Contudo, a crise económica (que não atinge as luxuosas deslocações dos governantes ao estrangeiro) que se arrasta desde final 2014 “também teve o seu impacto nesta área, ao qual se somou, no último ano, um aumento da chuva e das temperaturas que causaram uma maior proliferação do mosquito responsável pela transmissão da doença”.
Só para apoiar o combate a esta epidemia no Huambo, a MSF recrutou 34 enfermeiros, 16 médicos e 18 higienistas, colaborando ainda com nove hospitais municipais.
A MSF retomou a actividade em Angola em 2016, após uma ausência de nove anos, para apoiar as autoridades de saúde do país em situações de emergência.
Actuou no Dundo, província da Lunda Norte, em 2017, na assistência aos refugiados da República Democrática do Congo, em Namacunde, no Cunene, também em 2017, num outro pico de malária e desnutrição.
Igualmente nas províncias do Huambo e Benguela, em 2016, durante o surto de febre-amarela, bem como no ano seguinte e já em 2018 no apoio aos episódios de cólera no Uíge, Soyo e Luanda.
Uma, mais uma, vergonha
“Melhorar o que está bem e corrigir o que está mal”, afirma o MPLA e João Lourenço.

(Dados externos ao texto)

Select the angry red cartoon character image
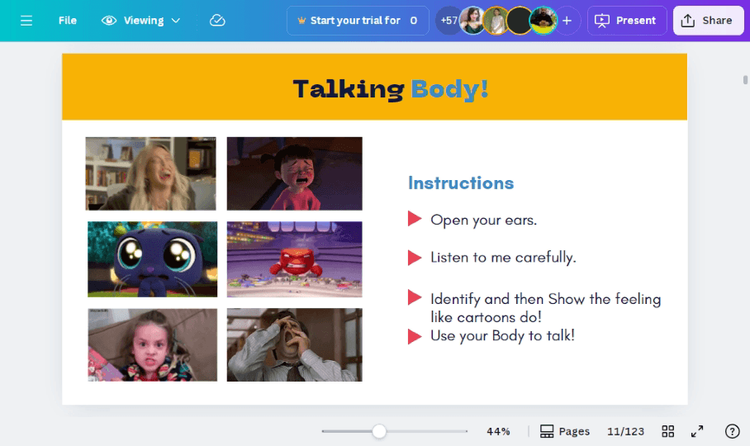This screenshot has width=750, height=446. [295, 259]
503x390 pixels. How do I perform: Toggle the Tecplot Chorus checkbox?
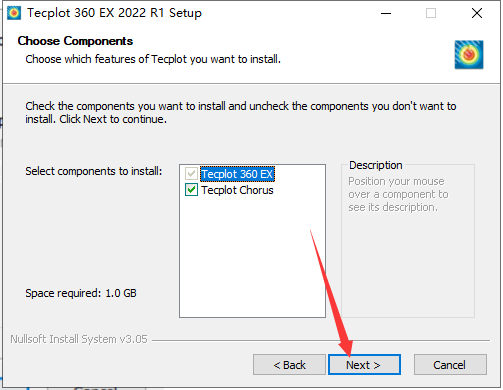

Não havendo nada para melhorar, quando chegará a vez de corrigir o que está mal e que é (quase) tudo?
A malária continua assim satisfeita com a governação do MPLA. Saiu José Eduardo dos Santos e entrou João Lourenço e, ao fim de mais de seis meses da actividade do novo Presidente, a doença continua no primeiro lugar do pódio.
No dia 8 de Fevereiro de 2017, o então ministro da Saúde, Luís Gomes Sambo, dizia que a malária era “um drama para o país”. Um drama que ontem, como hoje e certamente amanhã, atinge sobretudo os 20 milhões de angolanos pobres. Mas os donos do reino continuam a sorrir…
Angola está entre os oito países com mais mortes por malária no mundo, representando juntos 7% do peso global da doença, revelou um relatório da Organização Mundial de Saúde sobre o paludismo. Nada de anormal, portanto.
O país com maior peso nas mortes por malária é a Nigéria, que reúne 26% do total de mortes, seguido da República Democrática do Congo, com 10%.
A Índia, com 6%, o Mali com 5%, a Tanzânia e Moçambique com 4% cada, o Burquina Faso, Angola, Costa do Marfim, Gana, Uganda e Quénia (3% cada), e o Níger, são os restantes 11 países.